Objective 1. Write out the passage on publication dates word for word, beginning at the words "Several big publishers" and stopping after the words "date of publication.".
Objective 2. Go on with the passage about online publication dates, picking up right after its last sentence.

----- Given passage -----

If you follow the link to the article, it says "Published: 31 December 2019",
and then under the author's name it says "History and Philosophy of the Life
Sciences volume 42, Article number: 2 (2019)".
Several big publishers indicate the date of online publication by "Published:"
or "Version of record online:".
The International Code of Zoological Nomenclature recognizes the date of online
publication as the date of publication if the paper has been registered in
ZooBank and contains evidence of that. Whether the paper is afterwards printed
(two calendar years later as in the Journal of Systematic Palaeontology...) is
irrelevant in that case.
Some journals publish accepted manuscripts online. Those differ from the final
published version in layout, including pagination, and at least potentially in
content, because they haven't been proofread. These clearly should not count
for the purpose of establishing the date of publication.
But most journals that appear online and in print publish a version online that
differs from the later print version only in lacking permanent page and usually
volume & issue numbers; the content is immutable, including which letters
appear on which page. So why should we PRETEND that a publisher can
RETROACTIVELY change the date of publication of a paper by printing it?

----- Provided data -----

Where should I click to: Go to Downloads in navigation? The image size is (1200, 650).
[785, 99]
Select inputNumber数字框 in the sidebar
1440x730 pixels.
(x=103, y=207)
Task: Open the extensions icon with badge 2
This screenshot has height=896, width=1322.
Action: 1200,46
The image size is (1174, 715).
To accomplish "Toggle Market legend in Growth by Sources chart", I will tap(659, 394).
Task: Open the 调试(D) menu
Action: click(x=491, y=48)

-----

Exercise result 1.
Several big publishers indicate the date of online publication by "Published:"
or "Version of record online:".
The International Code of Zoological Nomenclature recognizes the date of online
publication as the date of publication if the paper has been registered in
ZooBank and contains evidence of that. Whether the paper is afterwards printed
(two calendar years later as in the Journal of Systematic Palaeontology...) is
irrelevant in that case.
Some journals publish accepted manuscripts online. Those differ from the final
published version in layout, including pagination, and at least potentially in
content, because they haven't been proofread. These clearly should not count
for the purpose of establishing the date of publication.

Exercise result 2.
In reality, how you have to cite a paper in your manuscript depends not on the
journal the paper appeared in, or on its publisher; it depends on the always
secret house style of the journal you're submitting your manuscript to. PeerJ,
for example, changed all publication dates to print dates in the proofs of my
huge paper. I tried to argue with them, they never answered, and the print
dates are now published.
It's not going to matter in the present case where a paper was published on the
last day of the year and printed very early the next year. But in principle, to
cite a date that lies a year or two after the year of publication is actively
misleading about the contents: it makes papers appear more up-to-date than they
are.
Also, I've seen "2017" papers that were responses to "2018" papers. Of course
they were published later than the papers they responded to; they were just
printed faster.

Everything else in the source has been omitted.